A dozen children and two of the adults were taken to hospital for smoke inhalation while the arrested driver, an Italian citizen of Senegalese origin, also needed treatment for burns to his hands.
The Milan police anti-terrorism unit has been charged with investigating the hostage-taking which lasted a little over 30 minutes.
– Tied up –
The driver, armed with two canisters filled with petrol and a cigarette lighter, threatened the children, took their telephones and told the adults to tie them up with electric cable.
“I lost three children at sea,” the man said, according to one of the rescued children.
“He threatened us, said that if we moved he would pour the petrol and set it alight.
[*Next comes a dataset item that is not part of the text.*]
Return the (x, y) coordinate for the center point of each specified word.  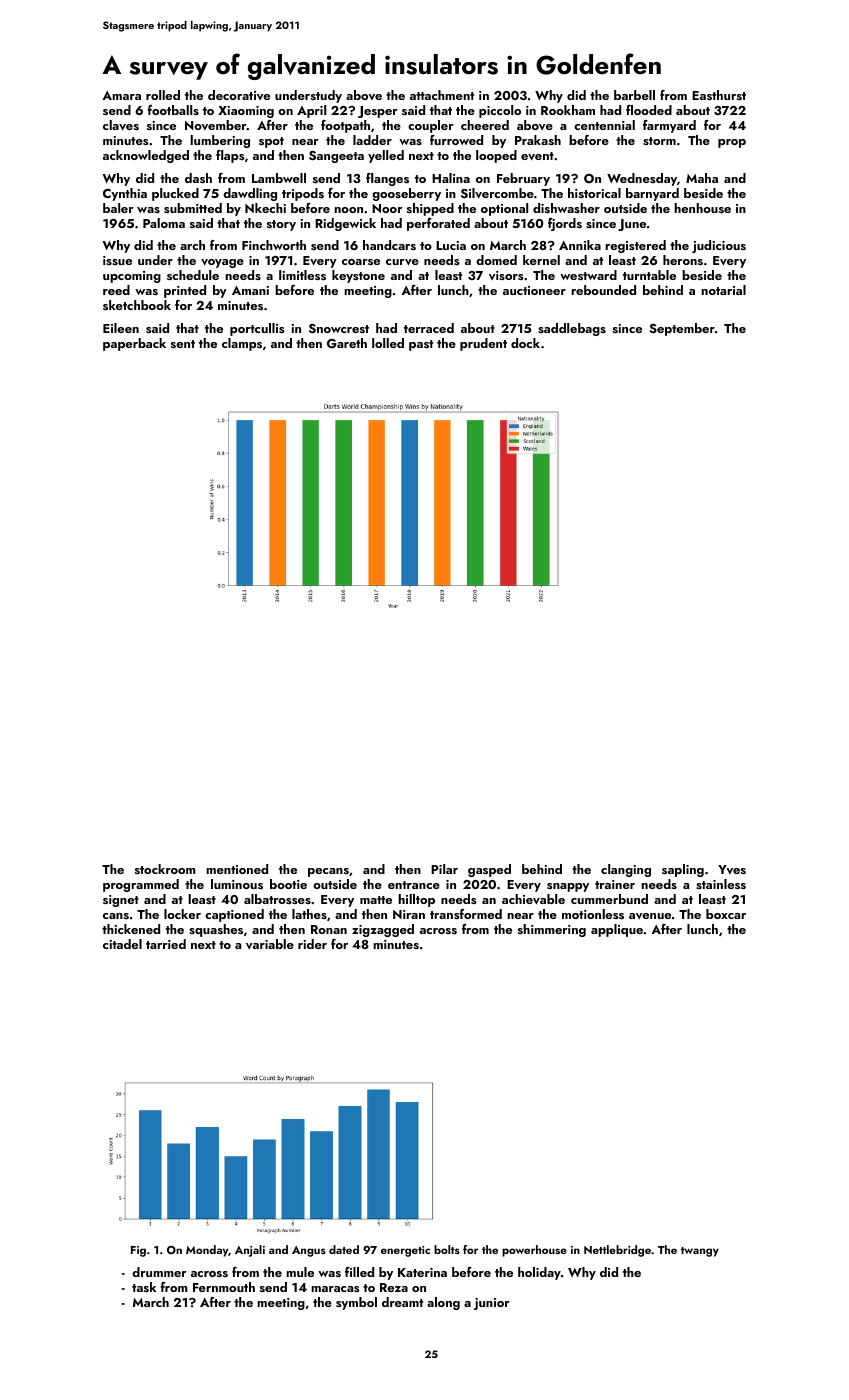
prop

He kept saying there were so many people in Africa who kept dying and that it was the fault of (deputy prime ministers) Di Maio and Salvini,” a rescued girl told Italian media.
Luigi Di Maio and in particular Matteo Salvini, also interior minister, have taken a hard line against migrants since they formed a populist coalition government in June, including trying to close Italian ports to ships that rescue migrants in the Mediterranean.
“Then the police arrived and saved us,” the rescued girl said.
Prosecutor Greco said that the man kept two of the children close to him, brandishing the lighter. The bus crashed into a car, from which a father and son escaped before it burst into flames.
One of the children managed to pick up a phone that had been dropped and call their parents who in turned phoned the police.
“I hurt my hands a bit picking it up… we are all terrified,” the boy told Italian television.
Police blocked the bus in the street and broke open the back windows to get the children out before the vehicle went up in flames.
“I want to put an end to it, I want to stop the deaths in the Mediterranean,” several reports cited the driver as saying.
Thousands of migrants have crossed from North Africa to Italy, many of them losing their lives on the dangerous journey.
Reports said he was 47 years old, of Senegalese origin and had been a school bus driver since 2002. He was divorced from his Italian wife and has two teenaged children.
The interior ministry said in a statement that the driver had been previously caught driving while drunk and had sexually assaulted a minor. It gave no dates for the alleged offences.
Interior ministry sources said the minister was looking at withdrawing the driver’s Italian citizenship, a move made possible by tough anti-migrant legislation adopted late last year.